Data Classification: Nearest Neighbour and Linear Classifiers

04 Mar, 2026

This post covers my key takeaways from Stanford's CS231n (2016) Lecture 2 by Andrej Karpathy. The lecture focuses on data classification strategies, specifically comparing the Nearest Neighbour approach to Linear Classification. Link: CS231n 2016 Lecture 2.

The Nearest Neighbour Approach

One of the earliest approaches to classification was the Nearest Neighbour algorithm. This method classifies an image by measuring its distance to all images in the training set and finding the closest match.

But how do we compute this distance metric? The simplest method is the L1 Distance (also known as Manhattan distance).

$d_{1} (I_{1}, I_{2}) = \sum_{p} | I_{1}^{p} - I_{2}^{p} |$

The L1 distance calculates the absolute difference between the individual pixel values of two images and sums them all up.

Implementation in Python

In Python, the nearest neighbour classifier essentially "memorises" the training data. For prediction, it loops over all the test images, calculates their L1 distances against the training data, finds the lowest distance index, and returns the predicted label.

# Source: https://cs231n.github.io/classification/
import numpy as np

class NearestNeighbor(object):
  def __init__(self):
    pass

  def train(self, X, y):
    """ X is N x D where each row is an example. Y is 1-dimension of size N """
    # the nearest neighbor classifier simply remembers all the training data
    self.Xtr = X
    self.ytr = y

  def predict(self, X):
    """ X is N x D where each row is an example we wish to predict label for """
    num_test = X.shape[0]
    # lets make sure that the output type matches the input type
    Ypred = np.zeros(num_test, dtype = self.ytr.dtype)

    # loop over all test rows
    for i in range(num_test):
      # find the nearest training image to the i'th test image
      # using the L1 distance (sum of absolute value differences)
      distances = np.sum(np.abs(self.Xtr - X[i,:]), axis = 1)
      min_index = np.argmin(distances) # get the index with smallest distance
      Ypred[i] = self.ytr[min_index] # predict the label of the nearest example

    return Ypred

While this works for smaller datasets, it becomes highly computationally expensive as the test size increases. Modern machine learning has shifted away from this paradigm; today, we prefer models that spend significant computing power upfront during the training phase so that the testing phase is highly efficient.

K-Nearest Neighbours (KNN)

Moving from a traditional Nearest Neighbour approach to a k-Nearest Neighbour (KNN) approach introduces a smoother decision boundary.

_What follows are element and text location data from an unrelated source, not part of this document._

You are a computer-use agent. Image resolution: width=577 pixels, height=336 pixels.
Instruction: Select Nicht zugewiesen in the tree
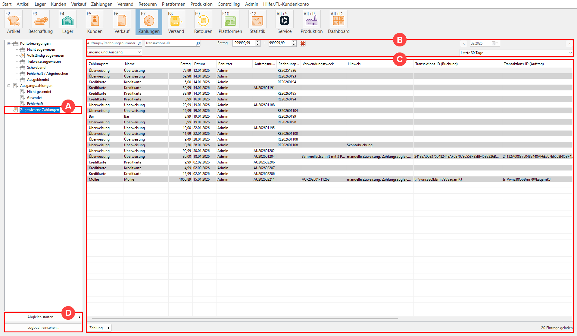pos(41,49)
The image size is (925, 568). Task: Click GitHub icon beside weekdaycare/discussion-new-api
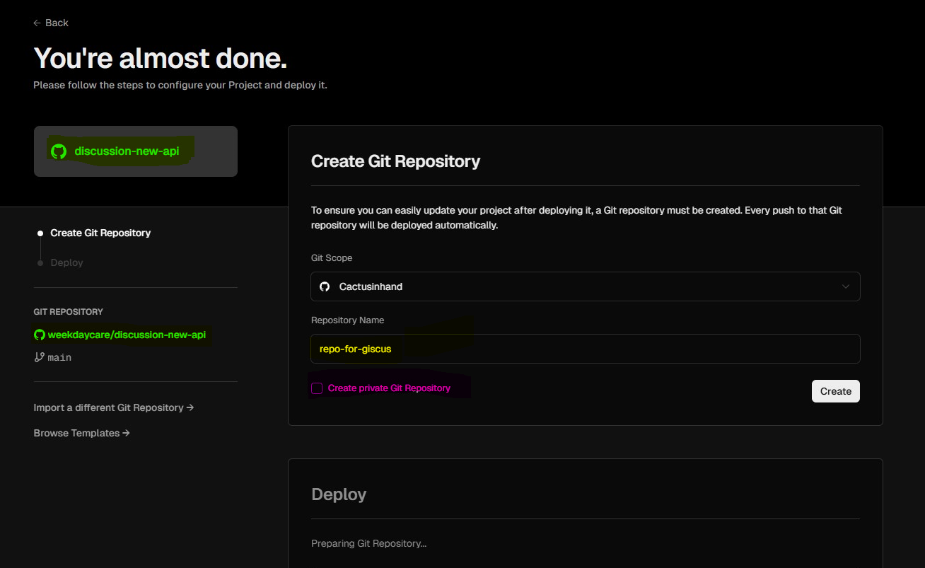click(x=40, y=335)
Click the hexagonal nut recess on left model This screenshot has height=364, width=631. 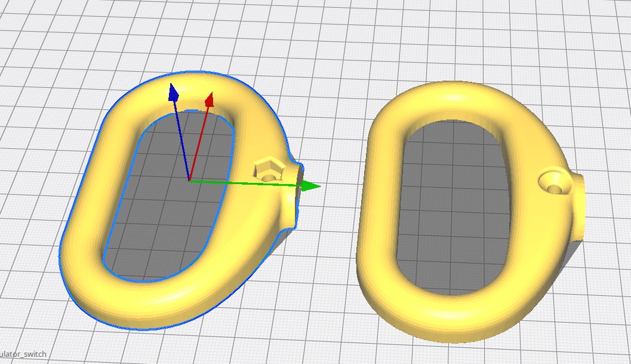[x=267, y=171]
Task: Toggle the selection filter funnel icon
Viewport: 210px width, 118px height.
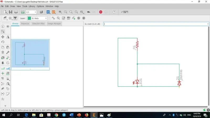Action: 15,18
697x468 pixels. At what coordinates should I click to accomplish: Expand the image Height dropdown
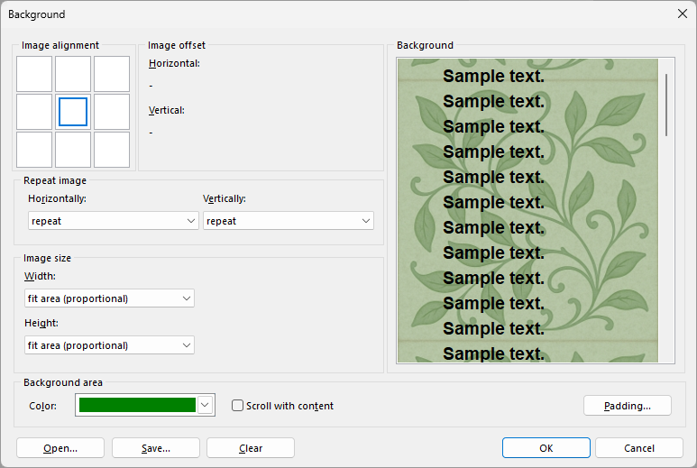[109, 345]
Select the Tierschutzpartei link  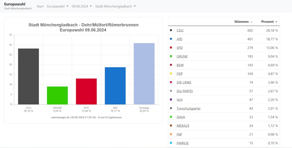click(x=188, y=109)
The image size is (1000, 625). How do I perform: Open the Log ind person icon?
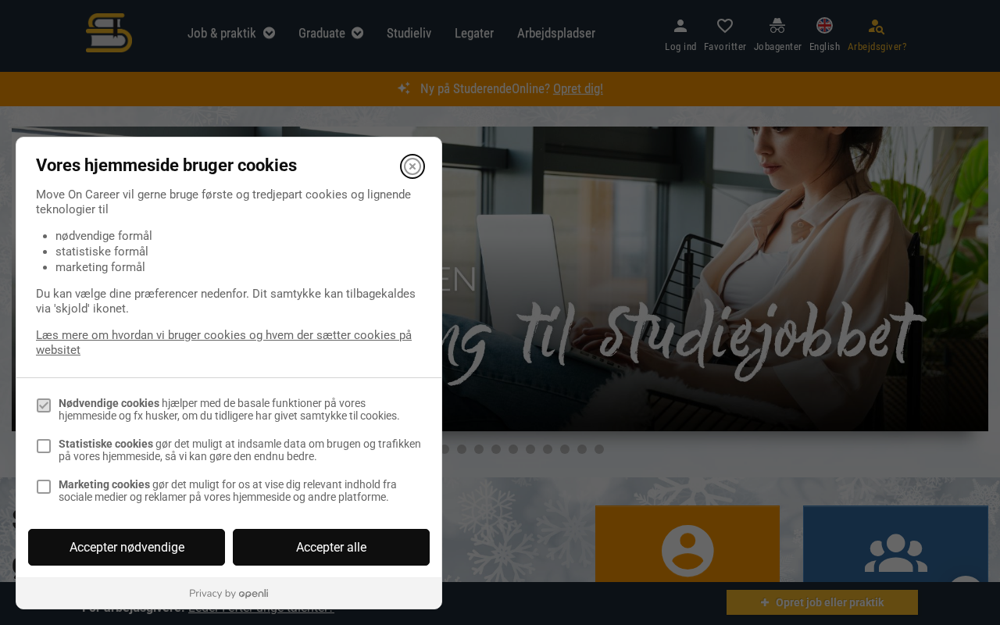coord(680,26)
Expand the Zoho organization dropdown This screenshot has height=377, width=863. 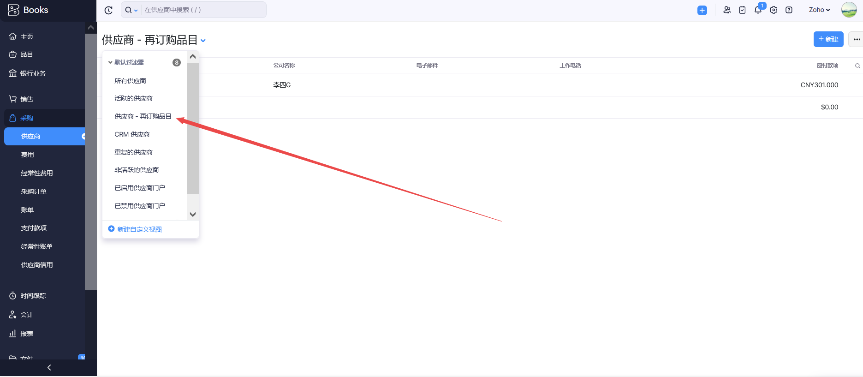[819, 10]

Instead of just taking the single closest point, KNN looks at the k nearest points and performs a majority vote. For example, if a test point lands near one red point but four green points, KNN will classify it as green.

Although KNN is a great fundamental algorithm, it is generally ineffective for complex image classification tasks.

Linear Classification

To solve the shortcomings of KNN, we introduce Linear Classification, a parametric approach.

Here is how a linear classifier evaluates an image of a cat:

Flattening: The image's pixel values are extracted and flattened into a single column vector.
Weights: This vector is multiplied by a Weight Matrix (which contains the parameters the model has learned).
Bias: A bias vector is added to the result to provide a baseline offset for each class.
Output: The final result is a vector of scores for each category. The highest score determines the predicted class.

Linear Classifier

The Downsides of Linear Classifiers

A linear classifier essentially learns a single spatial "template" for each class based on colour values and basic shapes. Because it relies so heavily on global RGB colour distributions, misclassification can easily occur. For instance, if a picture of a car and a picture of a frog share a similar green colour palette, the classifier might get confused. Neural networks eventually solve this by learning hierarchical, complex features rather than just a single, flat colour template.

#ai #dataclassification #theory